How much house can you afford?
Most of us who have bought a house or looked into the process have run across the 30% rule. You know, the one that says your housing payment should be equal to or less than 30% of your income.
Though we fundamentally do NOT believe in one-size-fits-all financial advice, this is a good starting point when you’re figuring out your price range for purchasing a home. We do want to add a few additional qualifiers to the 30% rule, however:
- “Housing Payment” means principal, interest, taxes AND insurance. Yep, the whole housing payment, not just the part that you’re paying directly to the loan. Insurance and taxes can be a significant additional cost, even if the actual mortgage payment fits within 30% of your income. Plus, the mortgage usually stipulates that insurance and taxes have to be paid to maintain ownership.
- “Income” means take-home pay, not gross salary. Anyone who’s held a job knows that Uncle Sam takes his cut of the paycheck first: Social Security, Medicare, and income tax withholding (in most cases). Plus, you probably have additional deductions for retirement contributions and health insurance benefits. $4,200/month gross pay quickly turns into $2,700/month after deductions.

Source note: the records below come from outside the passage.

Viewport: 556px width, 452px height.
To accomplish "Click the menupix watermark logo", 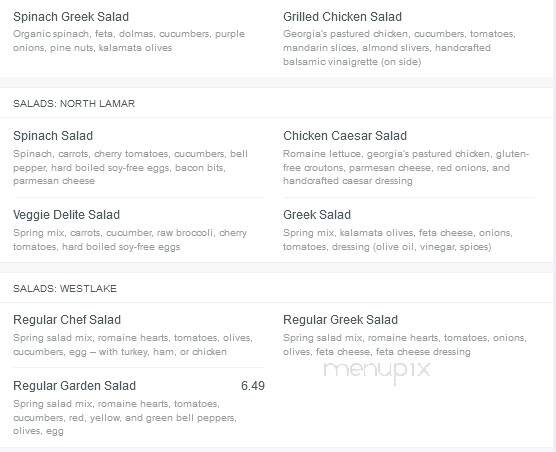I will 377,371.
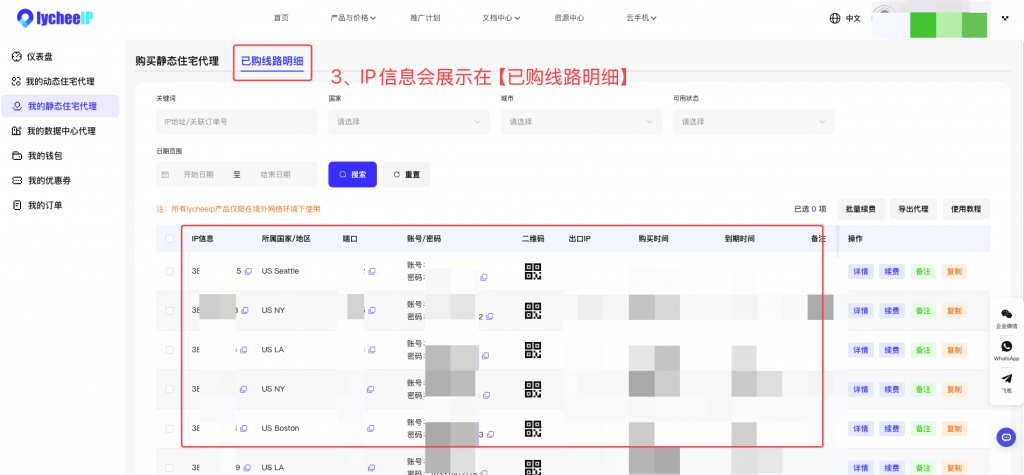Open the 国家 country dropdown

408,122
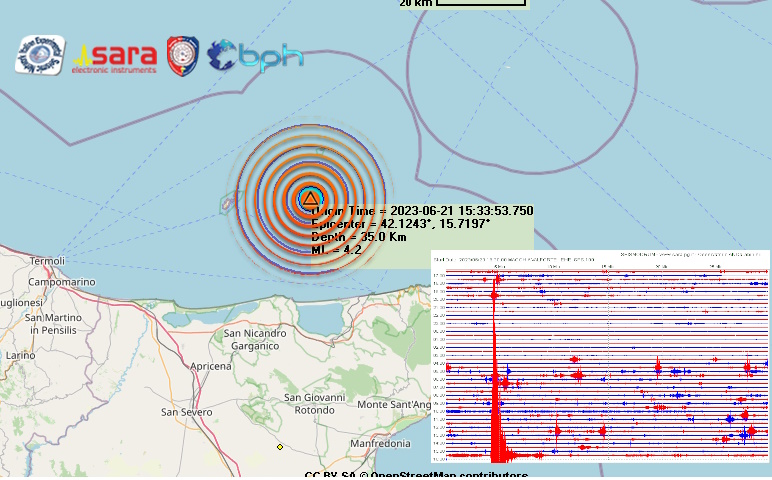
Task: Click the small yellow station marker dot
Action: pos(280,446)
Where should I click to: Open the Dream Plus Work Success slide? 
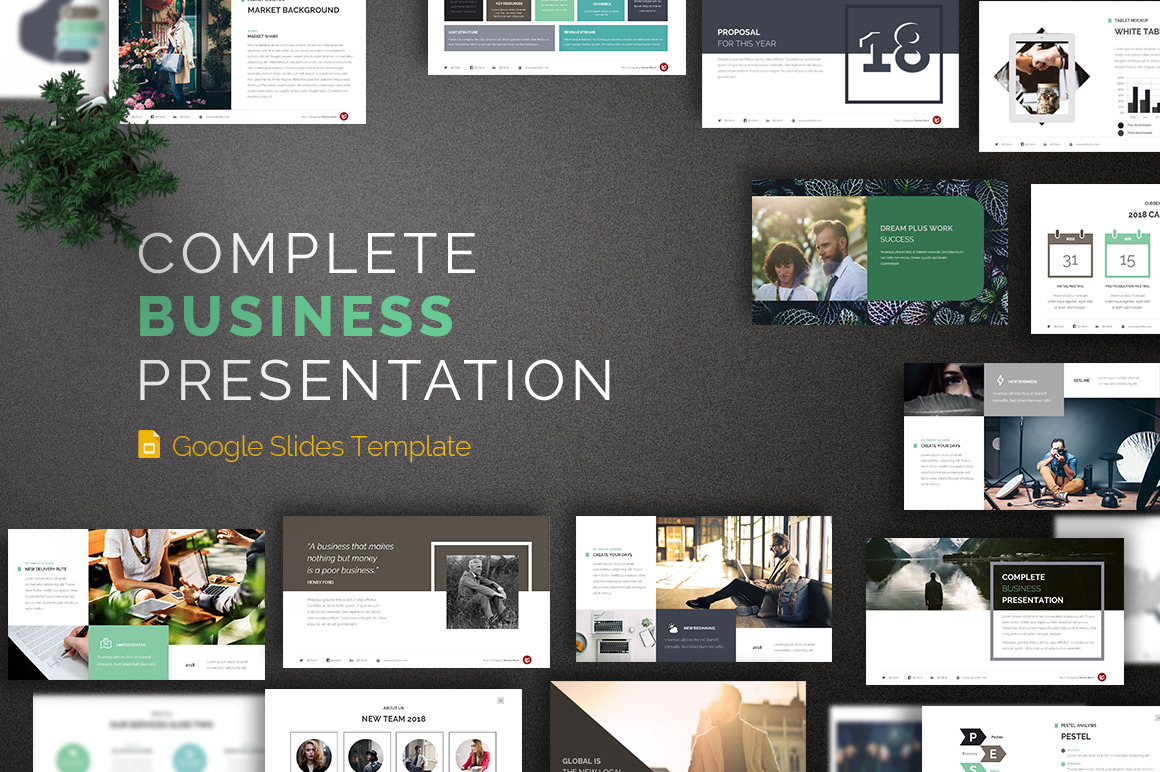point(879,252)
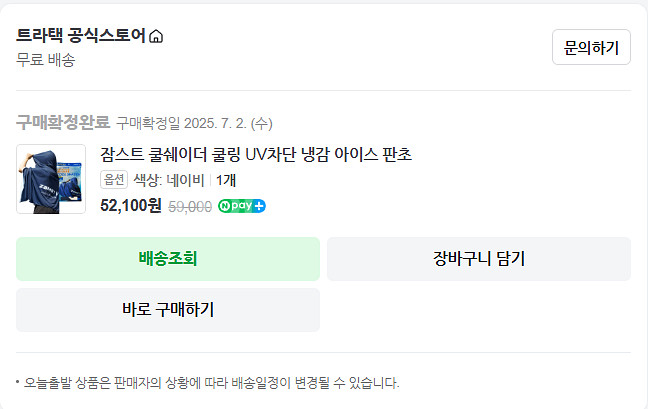Click the 색상: 네이비 option text

(168, 180)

- The amount the banker pre-approves your mortgage for should NOT influence your price range. Most banks will lend far more than 30% of income depending on assets and other debt. For example, Client Jane Doe was approved to spend up to $345,000, but after crunching numbers she could only afford $210,000 if she still wanted to feed her kids three times a day.

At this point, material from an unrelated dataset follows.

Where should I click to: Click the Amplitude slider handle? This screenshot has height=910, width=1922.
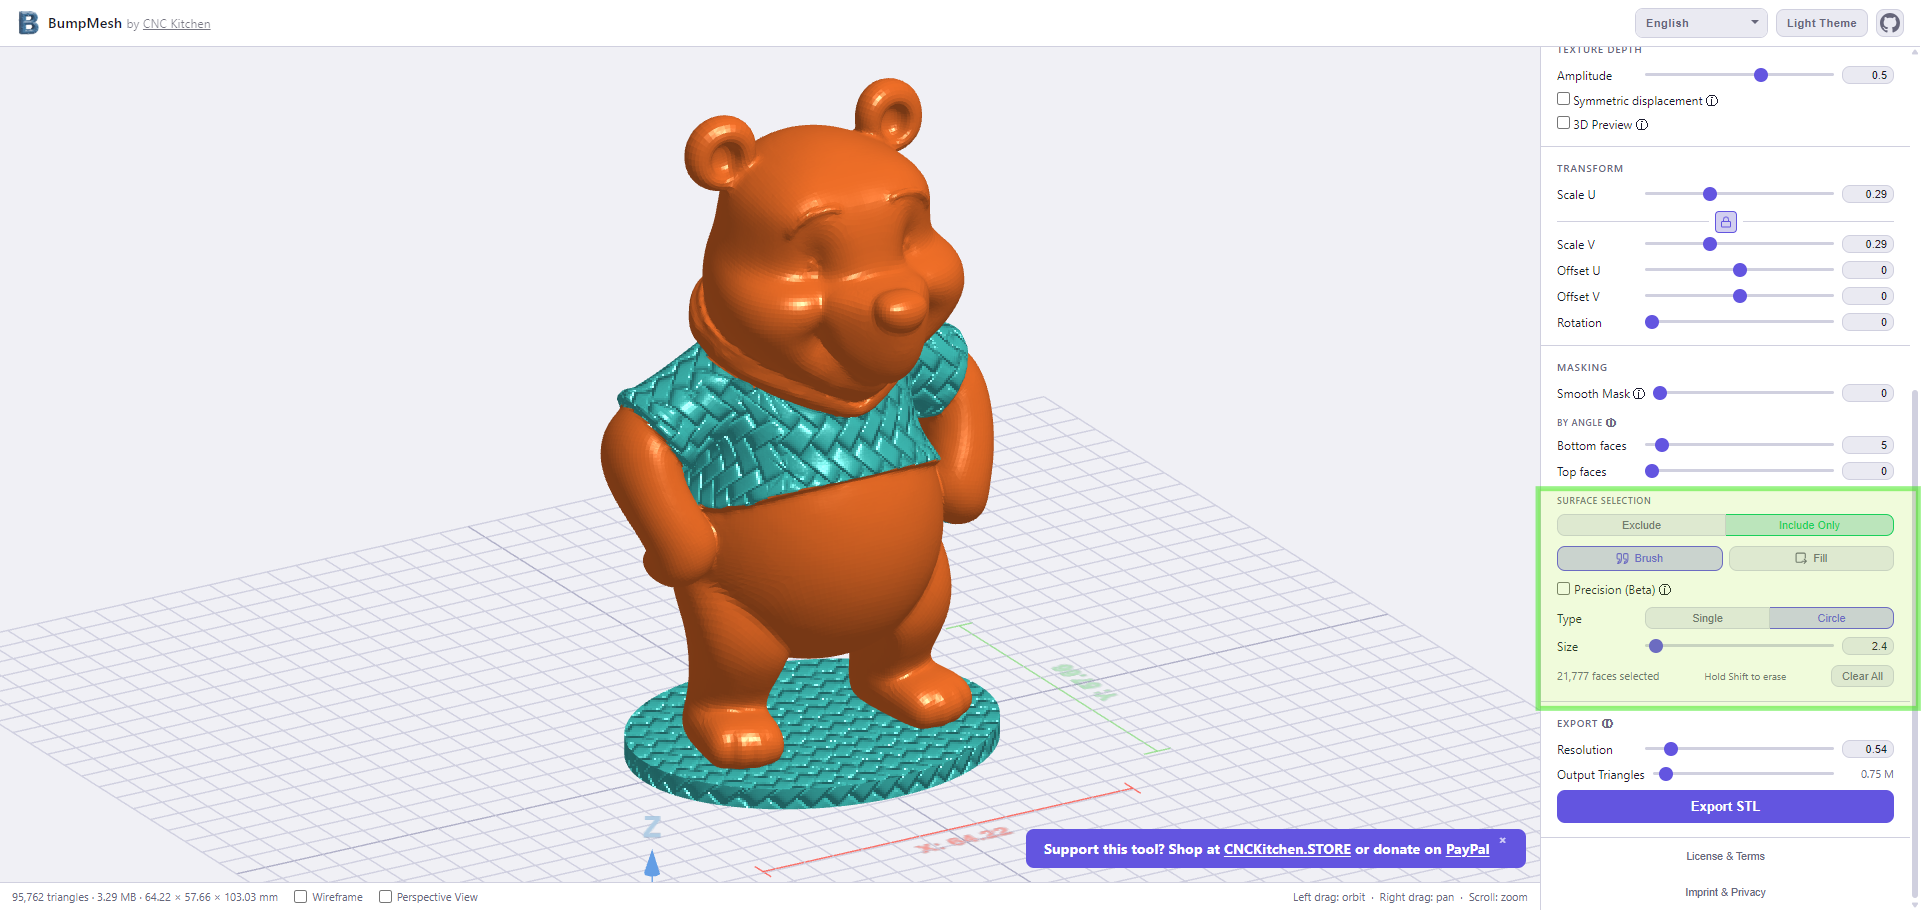(x=1761, y=75)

All too often, we run into scenarios where lifestyle dictates the cash flow (and subsequent cash flow issues). The biggest factor influencing lifestyle is your housing payment – at 30% of income it will be the single largest expense every month.
Correcting cash flow issues is never as simple as identifying the one problem area; instead, it’s usually slowly (and painfully) correcting every area until you're able to live within their means again. When you’re locked into a housing payment you can’t afford, this becomes extremely difficult.

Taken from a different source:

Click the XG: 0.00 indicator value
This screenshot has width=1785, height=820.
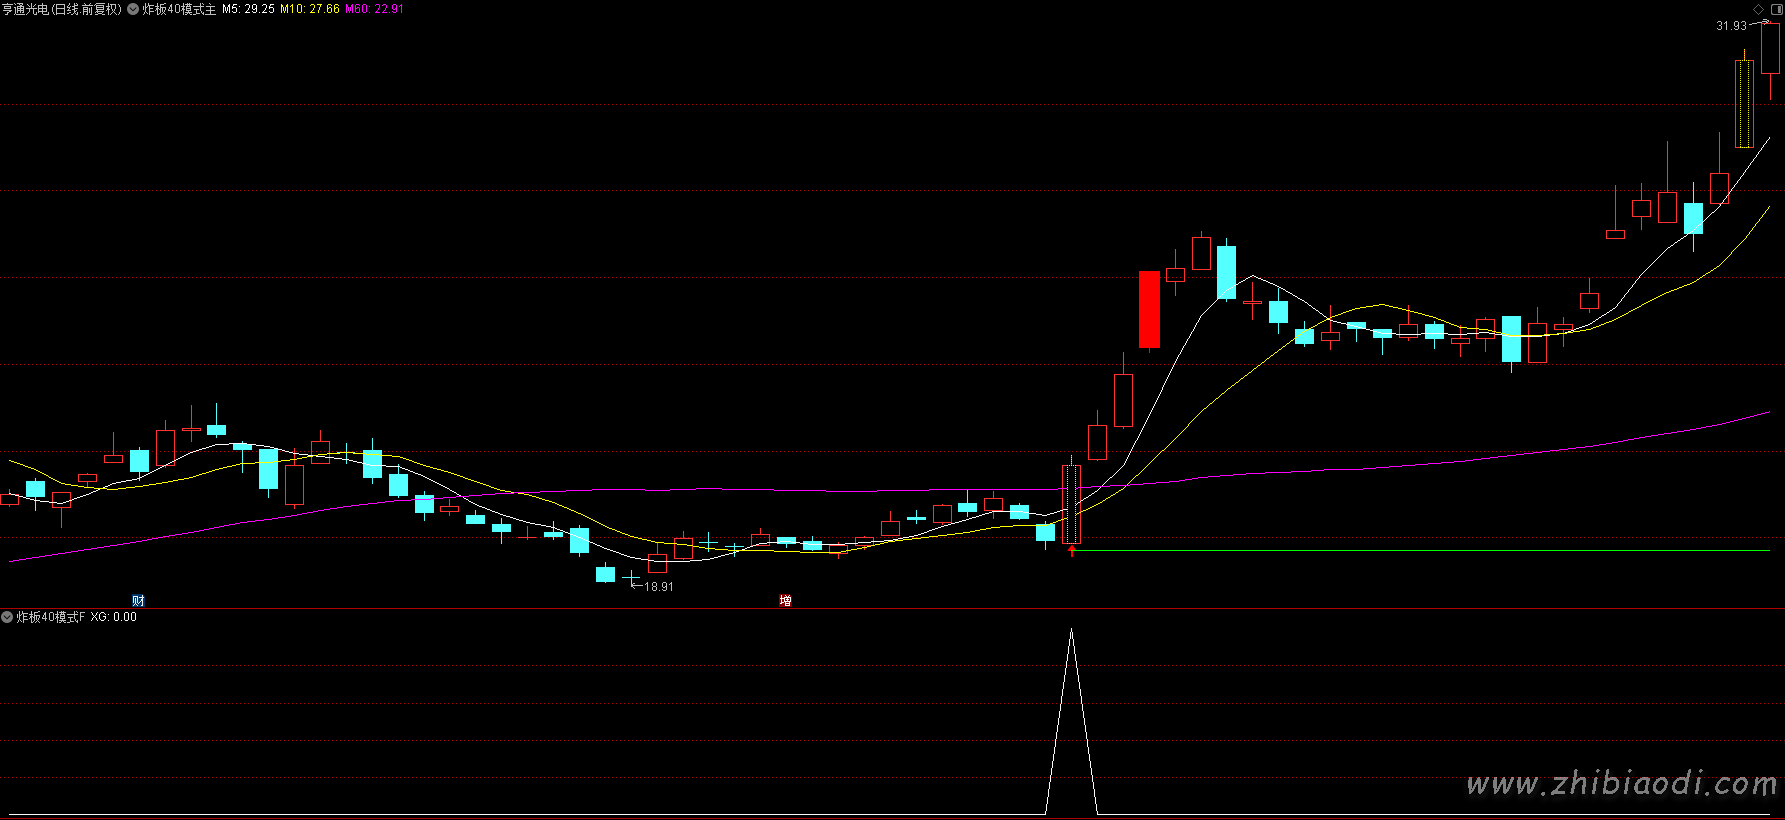tap(113, 617)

Set yourself up for financial success from the beginning by carefully determining your housing price range and then sticking to it. First, figure your take home pay. This should be easy, it’s whatever amount actually hits your bank account each pay day. Then, run numbers to determine ballpark estimates for insurance premiums, property taxes for the area you’re looking, and interest rates on mortgages.
Multiply take home pay by 30%, then subtract out cost of insurance and property taxes. What’s left represents the maximum principal and interest payment you can take on. From there, you can plug your information into simple loan calculators like this one and determine a comfortable price range. (For kicks and grins, you can also play with this calculator to see how much a bank will loan you solely based on gross income, which we do not recommend).